A huge bowl of food was super-cheap, maybe about $5 CDN. You could smoke in the back room, which was a big deal to college kids. The back room of the Saigon Palace was the first venue of my eating something on a dare, in this case some kind of small chile pepper that seared my mouth but earned me folding money and a little extra respect. (At least I hoped it was respect, haha!)

Anyway, I learned two things from Google. One is that the Saigon Palace now seems to be closed. The other is that #37 is probably something called Bun Thit Nuong Cha Gio, which basically means rice noodles with grilled pork and spring rolls. Yes!

My mission now had focus. My post-Thanksgiving goal would be to replicate Bun Thit Nuong Cha Gio as soon as possible and without traveling anywhere. I figured the blogger "Wandering Chopsticks" would know what to do, and sure enough I found some good information on her page for Bun Thit Heo Nuong, Tom, Cha Gio. I also found a second good source at Hapa Nom Nom.

Next came the adapting. Most of the sources I looked at showed a wheat-type wrapping for the spring rolls, but the Saigon Palace always used rice-paper wrapping. It forms a pale, blistery skin on the spring roll that is shatteringly crisp and delicious. While I can actually buy these at the local farmer's market, I didn't have time to do so. So that eliminates the authentic Cha Gio.

But I can narrow my goal and still try for Bun Thit Nuong. As Wandering Chopsticks puts it, this is more an assembly of items than a single recipe. Here's what I put together.
























Clockwise from upper right:
  • sliced cucumber, fresh cilantro, fresh mint, bean sprouts
  • crushed peanuts (I put roasted unsalted peanuts in a plastic bag and pounded with a mallet)
  • Rice sticks (called "Vermicelli" as well, by Ka•me)
  • Pickled carrot & purple daikon (Do chua from Wandering Chopsticks)
  • Fish Dipping sauce (Nuoc mam from Wandering Chopsticks)
  • Marinating pork from Hapa Nom Nom (see below)
  • NOT SHOWN: greens—I used tender lettuce leaves and baby kale

While most ingredients are raw and cold, there is a little cooking involved. You need to cook the rice sticks (vermicelli) according to instructions and then rinse in cold water. And after marinating 2+ hours, the pork will be ready to cook. For this part, I used an inexpensive pork chop of some kind—the cheapest pork per pound that I sliced into long thin strips and marinated according to Hapa Nom Nom's recipe. Except... I didn't have molasses, so I made it Vermont-style by using maple syrup instead. I stir-fried the sugar-laden pork for about 10-15 minutes until it was very browned and caramelized. It smelled amazing. I know frying is not grilling, but Wandering Chopsticks says it's OK so I went for it.

Assembly time!

Place lettuce/greens in bottom of bowl. At the Saigon Palace this would be a proper large bowl with pink and blue and yellow designs all over it.
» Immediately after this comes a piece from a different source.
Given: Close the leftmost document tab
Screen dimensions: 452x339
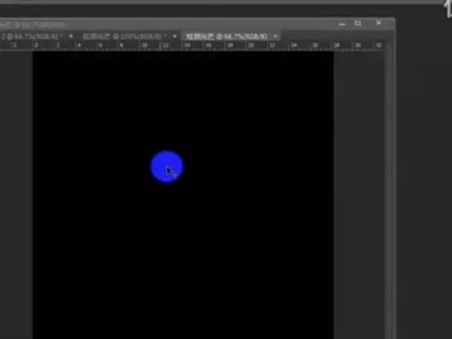Looking at the screenshot, I should pos(71,36).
Next, add a generous portion of cold rice noodles.


Garnish around the sides with mint, cilantro, cucumber, pickled vegetables, and still-warm pork.


 

Top with a sprinkling of peanuts and a generous slosh of fish dipping sauce over all. 


The finishing touch at the Saigon Palace was always a generous squeeze of hot sauce--I used Sriracha.

Notes: This was delightfully close to the rice bowl of memory, I think the Sriracha squeeze and peanuts put it over the top. My fellow eater also really liked it, and he's never been to the Saigon Palace. I would love to include:

eggy steamed meatloaf: This would sometimes turn up in #37 and sometimes not. Wandering Chopsticks has a recipe for this simple Vietnamese classic, also known as Cha Trung Hap

crispy shallots: I ALMOST pulled these off as well, but then I burned the shallots to a char in hot oil. Oops :(

Cha Gio: obviously this would be so much more "#37" if it came with the rice-paper spring rolls

Giant iced Vietnamese coffee: because of course!

Do you have a Vietnamese comfort food? Have you been to the Saigon Palace in Toronto? Do you ever have elaborate cravings that you feel compelled to follow up on?